One meaning of *breall* is_ bleamish_.  I wonder if our teachers didn't use this word in the same way, as say, "_fiddlesticks_" might be used for the _f-word _in English.  Is *breall* a euphemism in this context?

I ask because *breallán* means _blunderer_, which would make more sense than _bleamish_ in that sentence.
"_Is* breall *thú._"  Does that exist _as gaeilge_ as an abuse?  Anybody?
Slán,


----------



## franc 91

Dia duit,
perhaps this might be of interest you - I have spent quite a long time trying to find out the meaning of it. There is a song (it's an adaptation of See-saw Margery Daw) in the book (and CD) Rabhlai Rabhlai which I especially enjoy - 
Sui sà
Maidi ràmha;
Fear na breille,
I ndeireadh an bhàid!

I have found out that fear na breille in the Irish spoken in the Dingle Peninsula means 'man of silliness' - something that Irish speakers from other Gaeltachts weren't able to tell me. I had to e-mail Roibeard O Cathasaigh himself to get an answer.


----------



## L'irlandais

franc 91 said:


> ... 'man of silliness' - something that Irish speakers from other Gaeltachts weren't able to tell me...


Hello Franc,
Thanks for sharing that.  I know that certain dialects are getting harder to follow up with any great certainty, especially when not based in Ireland.  ~shrug~ C'est la vie.


----------



## Aistriúchán

Hi,

*Breall* =_ imperfection, disfigurement, blemish, blubber lip, fool, __glans_ _penis_ (physiology)

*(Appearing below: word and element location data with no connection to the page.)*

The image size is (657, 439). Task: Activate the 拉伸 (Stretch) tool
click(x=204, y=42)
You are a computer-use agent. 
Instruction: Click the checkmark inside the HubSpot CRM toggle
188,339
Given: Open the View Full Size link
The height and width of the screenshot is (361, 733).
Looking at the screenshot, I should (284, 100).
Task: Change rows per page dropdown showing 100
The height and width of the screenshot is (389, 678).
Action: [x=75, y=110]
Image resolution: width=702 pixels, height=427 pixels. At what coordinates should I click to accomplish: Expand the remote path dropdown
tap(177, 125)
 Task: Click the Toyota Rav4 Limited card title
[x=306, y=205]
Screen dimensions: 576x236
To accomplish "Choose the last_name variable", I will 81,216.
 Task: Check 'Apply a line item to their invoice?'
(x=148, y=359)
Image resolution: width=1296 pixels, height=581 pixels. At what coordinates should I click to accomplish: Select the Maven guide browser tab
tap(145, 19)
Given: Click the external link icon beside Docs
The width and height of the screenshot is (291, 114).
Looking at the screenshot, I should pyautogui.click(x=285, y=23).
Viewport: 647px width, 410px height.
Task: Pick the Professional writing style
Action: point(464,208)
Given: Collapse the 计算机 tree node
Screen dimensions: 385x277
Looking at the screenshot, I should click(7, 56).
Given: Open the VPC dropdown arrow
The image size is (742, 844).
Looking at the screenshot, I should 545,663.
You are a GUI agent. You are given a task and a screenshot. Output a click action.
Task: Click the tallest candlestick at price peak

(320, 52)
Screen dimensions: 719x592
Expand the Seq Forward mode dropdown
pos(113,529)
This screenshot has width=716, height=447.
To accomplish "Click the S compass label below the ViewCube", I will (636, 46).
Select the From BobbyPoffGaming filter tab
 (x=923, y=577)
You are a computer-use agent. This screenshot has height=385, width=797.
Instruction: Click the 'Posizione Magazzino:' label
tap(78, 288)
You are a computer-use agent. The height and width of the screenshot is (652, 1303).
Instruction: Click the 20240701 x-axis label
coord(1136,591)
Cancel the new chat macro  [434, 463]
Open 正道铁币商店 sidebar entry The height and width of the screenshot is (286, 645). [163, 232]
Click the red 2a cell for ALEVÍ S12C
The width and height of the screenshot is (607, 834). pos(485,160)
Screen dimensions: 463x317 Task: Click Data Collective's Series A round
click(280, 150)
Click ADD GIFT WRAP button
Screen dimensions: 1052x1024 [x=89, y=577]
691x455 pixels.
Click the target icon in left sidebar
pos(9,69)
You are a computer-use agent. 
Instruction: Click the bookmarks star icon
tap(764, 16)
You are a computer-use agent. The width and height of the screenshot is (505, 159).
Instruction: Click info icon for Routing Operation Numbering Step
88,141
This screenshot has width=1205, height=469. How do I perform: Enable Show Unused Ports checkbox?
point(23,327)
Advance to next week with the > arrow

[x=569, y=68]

It's used in Kerry originally.

Tá breall ort = you are making a mistake

Breallánta = silly


----------



## L'irlandais

Go raibh maith agat.

Good to see more folks dropping-in to this "Other languages" forum.
Occasionally, our discussions do over-flow into the French-English Vocab forum, as was the case for this one about "*Seoladh na nGamhna*".
Indeed, *plámás*, had much more of a sucess over in the French-English Vocab forum, than it ever will in here.  ~shrug~ _ Nice & quiet in here, at times that suits me down to the ground_.





> My favourite example has to be, of a Welsh loan-word in both Gaeilge & English as spoken by Irish people which came from this discussion *Pangur bàn*.


Catch you around the forums sometime.


----------